There is one other huge piece of information that I learned from the event. In this format, it’s important that all of your creatures be good at all points
in the game. There is an easy reason for this. Decks want to play a high number of lands because it’s important to have enough lands to draw the right
colors with fetch-basic-Battle land manabases. Decks also no longer have access to Temples, so it’s easy to flood out. If you have creatures that are good
early and good late in the game, it mitigates this effect a lot.

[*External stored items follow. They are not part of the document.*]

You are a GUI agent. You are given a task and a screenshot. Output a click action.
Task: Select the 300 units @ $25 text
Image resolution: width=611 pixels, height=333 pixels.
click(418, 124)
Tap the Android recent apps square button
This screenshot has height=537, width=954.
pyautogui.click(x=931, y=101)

For example, Hangarback Walker scales with how much mana you have. Den Protector also scales. It can be a 2/1 on turn 2, a 2/2 on turn 3, or a 3/2 that
rebuys a spell on turn 5. Deathmist Raptor can also scale with megamorph. Warden scales, in that lategame it can quickly go ultimate. One of the simple
reasons why Michael Majors did well with G/W Megamorph is that his deck was able to tangle early with decks but also scale well into the lategame and grind
them out there.

Nissa, Vastwood Seer is another card that scales well. Nissa has been really impressive. It helps you find lands when you’re lacking them and later on in
the game it’s a planeswalker that has +1: “Draw a card with upside.”

Anafenza doesn’t scale. Siege Rhino, while very powerful, also doesn’t scale that well. Abzan Aggro has issues with flooding out because when you draw an
Anafenza on turn 9, it doesn’t affect the battlefield very much.

Taking all this information into account, I’ve been working on an Abzan deck that plays more like a G/W deck that splashes for Abzan Charm. Abzan Charm
just does everything, and maybe it’s loose to splash for it, but the card is so unbelievably powerful and gives the deck so many different angles. It’s
just fantastic.

Here’s my initial prototype:

The deck doesn’t have a sideboard yet, because the 60 is perfect and can’t be improved upon. Or I’m lazy and unsure of what should go in there, so I
haven’t built it yet. One of those two things is true, but I’ll leave that discovery as an exercise for the reader. I would probably play a lot of copies
of Silkwrap and Surge of Righteousness to deal with the Jeskai decks, and maybe some things like Self-Inflicted Wound to beat up on Dragonlord Ojutai.
Beyond that, you probably want things like Evolutionary Leap, Mastery of the Unseen, or Valorous Stance, which help win grindy matchups or serve as good
removal spells.

It may seem weird to play an Abzan deck without Siege Rhino, but I think Gideon is simply a lot more powerful in this deck, and I don’t want to glut on
four-drops again like I did before with Gideon, Siege Rhino, and Hangarback Walker.

I know that this version of the deck is better than my original version of Abzan, but I’m not sure it’s the best way to build it. I don’t know what that
build is, but I’m sure it’s something we’ll see in the weeks to come, especially with the Pro Tour coming up. I know I’m going to be working on finding it
at any rate. I can only hope I succeed.

Siege Rhino, I will never abandon you or forsake you. I will do whatever I can to make you work, even if that means you’re working my trade binder while
Gideon works the crowd in your place. It’s for your own good. I only do it because I love you.